Without AVREs, without crab flails to clear the minefields, infantry had to advance on foot against positions that conventional weapons could not efficiently destroy. The fortifications did exactly what they were designed to do. And the men trying to take them died in numbers that stunned even veterans of years of hard fighting.
History does not speculate lightly, but it is difficult to look at what happened at Sword and what happened at Omaha on the same morning and not ask the question, “How different might it have been?” The men on Omaha Beach never got the chance to find out. After Normandy, the AVRE continued through the campaign in Northwestern Europe.

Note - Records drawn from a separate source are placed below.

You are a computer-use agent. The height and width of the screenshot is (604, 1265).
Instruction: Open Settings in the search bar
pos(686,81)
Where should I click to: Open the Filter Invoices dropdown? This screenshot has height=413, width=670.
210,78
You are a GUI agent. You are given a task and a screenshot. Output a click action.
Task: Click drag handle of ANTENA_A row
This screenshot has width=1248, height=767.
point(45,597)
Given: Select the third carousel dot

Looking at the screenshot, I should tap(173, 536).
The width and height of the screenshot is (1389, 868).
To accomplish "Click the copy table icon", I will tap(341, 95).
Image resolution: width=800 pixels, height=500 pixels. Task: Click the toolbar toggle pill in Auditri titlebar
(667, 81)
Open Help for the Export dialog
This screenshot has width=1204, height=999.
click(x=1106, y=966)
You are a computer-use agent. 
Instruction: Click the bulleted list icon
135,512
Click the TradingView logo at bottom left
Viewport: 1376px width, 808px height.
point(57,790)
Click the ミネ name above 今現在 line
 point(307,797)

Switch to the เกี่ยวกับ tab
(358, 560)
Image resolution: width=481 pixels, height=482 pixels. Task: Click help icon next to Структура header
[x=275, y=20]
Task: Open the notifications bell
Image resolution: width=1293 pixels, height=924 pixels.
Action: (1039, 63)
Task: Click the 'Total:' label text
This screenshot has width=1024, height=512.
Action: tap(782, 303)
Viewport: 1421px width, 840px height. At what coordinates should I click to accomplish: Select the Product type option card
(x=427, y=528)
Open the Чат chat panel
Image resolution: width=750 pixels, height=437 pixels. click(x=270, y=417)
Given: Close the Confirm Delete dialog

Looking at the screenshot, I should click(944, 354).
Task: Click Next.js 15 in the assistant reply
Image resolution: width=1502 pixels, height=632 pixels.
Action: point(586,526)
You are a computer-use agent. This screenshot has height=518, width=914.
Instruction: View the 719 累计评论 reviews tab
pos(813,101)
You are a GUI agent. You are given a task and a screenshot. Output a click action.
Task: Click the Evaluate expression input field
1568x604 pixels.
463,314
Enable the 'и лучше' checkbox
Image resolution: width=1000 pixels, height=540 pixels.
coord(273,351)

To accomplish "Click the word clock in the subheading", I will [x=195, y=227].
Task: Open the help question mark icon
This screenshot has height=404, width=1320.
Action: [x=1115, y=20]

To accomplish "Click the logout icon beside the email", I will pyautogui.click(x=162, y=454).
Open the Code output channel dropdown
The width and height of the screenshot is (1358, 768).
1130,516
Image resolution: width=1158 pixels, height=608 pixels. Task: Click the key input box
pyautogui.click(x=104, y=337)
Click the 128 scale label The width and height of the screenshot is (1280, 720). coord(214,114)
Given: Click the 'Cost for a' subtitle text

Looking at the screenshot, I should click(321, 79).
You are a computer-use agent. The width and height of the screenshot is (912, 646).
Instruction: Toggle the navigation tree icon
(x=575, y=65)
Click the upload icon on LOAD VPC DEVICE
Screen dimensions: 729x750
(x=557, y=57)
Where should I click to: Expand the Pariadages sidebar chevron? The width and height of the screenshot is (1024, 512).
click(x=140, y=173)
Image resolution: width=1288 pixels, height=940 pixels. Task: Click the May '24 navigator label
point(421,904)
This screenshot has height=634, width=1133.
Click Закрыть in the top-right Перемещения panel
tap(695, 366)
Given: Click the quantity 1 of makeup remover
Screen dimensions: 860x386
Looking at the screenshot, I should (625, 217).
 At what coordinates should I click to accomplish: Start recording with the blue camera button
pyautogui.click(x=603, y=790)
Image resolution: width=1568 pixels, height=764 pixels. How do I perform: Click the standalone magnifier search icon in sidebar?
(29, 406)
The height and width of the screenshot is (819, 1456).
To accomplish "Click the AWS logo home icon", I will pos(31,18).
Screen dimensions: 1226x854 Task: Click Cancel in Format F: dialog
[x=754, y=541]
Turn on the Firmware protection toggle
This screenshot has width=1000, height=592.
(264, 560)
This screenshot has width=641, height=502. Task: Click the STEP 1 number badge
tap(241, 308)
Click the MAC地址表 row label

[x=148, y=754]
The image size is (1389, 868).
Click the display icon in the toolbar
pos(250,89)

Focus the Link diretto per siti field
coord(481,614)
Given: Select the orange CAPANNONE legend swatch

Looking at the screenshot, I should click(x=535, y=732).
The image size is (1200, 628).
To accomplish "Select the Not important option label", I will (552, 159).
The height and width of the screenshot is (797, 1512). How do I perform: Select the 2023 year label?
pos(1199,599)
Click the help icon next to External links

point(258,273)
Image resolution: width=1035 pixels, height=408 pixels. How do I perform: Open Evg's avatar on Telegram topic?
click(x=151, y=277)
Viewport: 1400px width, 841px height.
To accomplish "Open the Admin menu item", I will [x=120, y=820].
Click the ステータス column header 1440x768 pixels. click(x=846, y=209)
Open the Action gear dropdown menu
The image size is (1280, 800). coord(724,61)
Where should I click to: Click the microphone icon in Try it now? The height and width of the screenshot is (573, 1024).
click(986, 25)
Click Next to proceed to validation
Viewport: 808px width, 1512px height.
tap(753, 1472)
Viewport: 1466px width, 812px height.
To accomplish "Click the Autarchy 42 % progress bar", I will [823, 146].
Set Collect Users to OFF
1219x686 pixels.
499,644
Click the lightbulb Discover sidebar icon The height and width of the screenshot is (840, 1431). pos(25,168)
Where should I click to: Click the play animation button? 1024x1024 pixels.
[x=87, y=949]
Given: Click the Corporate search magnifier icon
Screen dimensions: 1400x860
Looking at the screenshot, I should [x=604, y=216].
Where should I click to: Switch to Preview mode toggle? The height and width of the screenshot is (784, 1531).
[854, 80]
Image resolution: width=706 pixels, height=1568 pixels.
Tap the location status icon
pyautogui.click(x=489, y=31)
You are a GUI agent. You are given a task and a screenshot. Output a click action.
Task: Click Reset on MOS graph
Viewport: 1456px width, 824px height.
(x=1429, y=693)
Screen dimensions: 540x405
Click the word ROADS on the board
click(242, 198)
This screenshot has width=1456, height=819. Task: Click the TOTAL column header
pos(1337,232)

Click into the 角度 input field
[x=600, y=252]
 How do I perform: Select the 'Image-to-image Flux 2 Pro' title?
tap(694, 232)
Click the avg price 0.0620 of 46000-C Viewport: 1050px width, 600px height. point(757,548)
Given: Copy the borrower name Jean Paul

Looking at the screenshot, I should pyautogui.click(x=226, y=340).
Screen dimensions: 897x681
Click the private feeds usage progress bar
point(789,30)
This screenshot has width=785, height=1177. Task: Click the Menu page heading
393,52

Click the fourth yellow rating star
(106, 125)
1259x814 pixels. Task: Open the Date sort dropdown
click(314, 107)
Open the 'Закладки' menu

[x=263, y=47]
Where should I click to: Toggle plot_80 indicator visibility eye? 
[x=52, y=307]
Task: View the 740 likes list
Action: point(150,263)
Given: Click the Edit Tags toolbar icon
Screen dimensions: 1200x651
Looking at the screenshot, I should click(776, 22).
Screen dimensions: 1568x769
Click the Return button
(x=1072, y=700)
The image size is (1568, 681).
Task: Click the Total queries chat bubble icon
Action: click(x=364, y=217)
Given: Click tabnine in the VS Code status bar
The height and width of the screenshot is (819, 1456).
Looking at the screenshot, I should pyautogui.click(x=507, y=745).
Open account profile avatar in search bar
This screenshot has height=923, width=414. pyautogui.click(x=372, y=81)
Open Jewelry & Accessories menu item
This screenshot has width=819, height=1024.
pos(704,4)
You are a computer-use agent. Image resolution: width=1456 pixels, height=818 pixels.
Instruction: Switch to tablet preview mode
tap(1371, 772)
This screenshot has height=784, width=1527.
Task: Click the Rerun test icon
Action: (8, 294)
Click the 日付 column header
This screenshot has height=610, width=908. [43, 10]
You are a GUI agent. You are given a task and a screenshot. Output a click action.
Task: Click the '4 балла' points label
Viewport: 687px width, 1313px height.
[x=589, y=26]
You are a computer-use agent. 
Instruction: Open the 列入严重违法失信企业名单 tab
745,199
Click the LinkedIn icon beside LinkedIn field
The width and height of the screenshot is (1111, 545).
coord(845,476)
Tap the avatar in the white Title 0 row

Towns, villages, fortified farmhouses, wherever German forces turned solid structures into defensive positions, the AVREs went forward and the Petard did its work. The weapon’s reputation preceded it. German troops who had survived encounters with the Flying Dustbin carried the knowledge with them and it shaped every decision they made about where to stand and where not to.
The informal understanding that had spread through German units, “Leave the bunker when the AVREs come,” was the clearest possible admission that the entire defensive system had failed. Men could still fight in the open, could maneuver, could choose their ground. But inside a concrete bunker, when a flying dustbin arrived, they could do nothing at all.
The structure that was supposed to make them invulnerable had made them helpless. Percy Hobart, the man who had been stripped of his command and handed a corporal’s rifle in the Home Guard, never received the public recognition his work deserved. The British establishment is not always comfortable acknowledging when it was wrong.
But the beach exits that opened on June 6th, the minutes rather than hours it took to clear them, the casualties that did not happen because the right tool existed for the job, those are his monument, even if his name is rarely attached to them. The Petard was ugly, short, blunt, absurd beside the long, elegant barrels of conventional tanks. It fired slowly.
Its range was barely 100 m. It made a sound like someone hitting a drum and lobbed its projectile through the air at a speed a man could follow with the naked eye. And inside every bunker it touched, the walls came down. The men in that Sword Beach bunker had 30 seconds between their first laugh and the moment the concrete fell on them.
That was all the time the dustbin gun needed. That was all it ever needed.
Disclaimer : This content may be created by AI for entertainment purposes. Any resemblance to real persons, events, or places is coincidental.